Now that we've got the lengthening of the cord figured out, what about hanging them? After reading the discussion and looking at my breaker box setup, I decided not to change my tools over to 220 till I can expand my box sometime. What I am going to do is run another 110 volt 30 amp line (using 10 Ga. wire) to my shop and add 3 or 4 outlets in the ceiling for my jointer, Table saw, and whatever. Anyone have outlets in the ceiling? Problems with them coming unplugged? Do I really need twist lock 110 plugs? Any comments would be appreciated.

-Gus Roessler


  • If you go with the ceiling mounted duplex outlets purchase quality receptacles. The contacts are heavier duty and will hold the plug in much more firmly and make a better connection. I have outlets on my ceiling, which are very convenient with a couple that hangs down over my workbench. The cords are secured with a special strain relieve at the box where they are wired in.

-Dave T.


  • A metal box attached to the ceiling truss, with a metal faceplate connected to SO 10, 12, or 14-gauge wire with a "Chinese finger" will prevent anyone from pulling the cord from the box. A 4-square metal box with 2 plugs installed also gives the flexibility of additional machines. I use this over my workbench to plug drills, routers, sanders etc. Hope this helps.

-L. Barber


  • Because my ceiling is 10 feet high, I don't have outlets right at the ceiling but rather they are suspended down a few feet. What I have at the ceiling is a junction box with a cover. There is a hole through the cover with a heavy-duty flexible cord going through it and hanging down with an outlet at the end. There is reinforcement and support for this cord at the junction box with the use of a wire mesh device which wraps around the cord, i.e., similar to the rubber reinforcement found where a power cord enters a tool, only wire mesh instead of rubber. It's made especially for that but the name escapes me. With good quality connectors, I have never had any problems with them coming apart. The electrical inspector passed it but he mentioned that if these got heavy-duty use, a twist lock would better.

-Bob Sabourin


  • I setup the power in my shop with 3 duplex outlets, 6 feet apart in the ceiling. In one receptacle of each of the outlets, I added a coiled extension cord. When coiled, the cords are about 15 inches long and expand to 3 feet. The cords came with a clip near the plug end to anchor the cord to the outlet. I added a second clip on the other end to hang the tail end of the cord close to the ceiling when not in use. These cords do not have a twist lock feature but I have had no problems with tool or extension cords unplugging. I got the coiled cords for about $10 each at Menards and have also seen them at Home Depot. I also put longer cords, about 12', on all of my (stationary) tools to better utilize the ceiling outlets. The biggest advantage has been no tripping on cords and no accidental disconnects when moving material to the tools.

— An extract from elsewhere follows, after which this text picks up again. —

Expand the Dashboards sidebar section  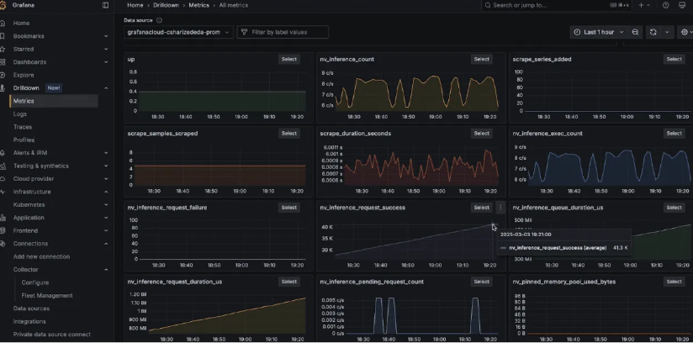[x=106, y=62]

The idea has worked so well that when I added air to the shop, I routed the lines across the ceiling and used 3 coiled hoses (25') each fitted with a quick disconnect and a blow gun for clean up. Hope this helps.

-Greg Pettis


  • I have four sets of double outlets hanging from my shop ceiling. The main runs are across the ceiling in 3/4-inch EMF conduit, and the outlets drop about 2 feet down from boxes mounted to the ceiling. I used 1/2-inch flex conduit from the ceiling down to the outlet boxes, which are about two inches higher than I am tall (no head knocking surprises that way). The faces of the outlets are vertical, so the plugs go in from the side, not up into them. I don't recall ever having a plug come out while I was working. For my 220 volt table saw I've used the same scheme, but did use a 3-prong twist-lock plug for it. No particular reason, other than I already had a mating plug/socket set on hand. Hope this helps.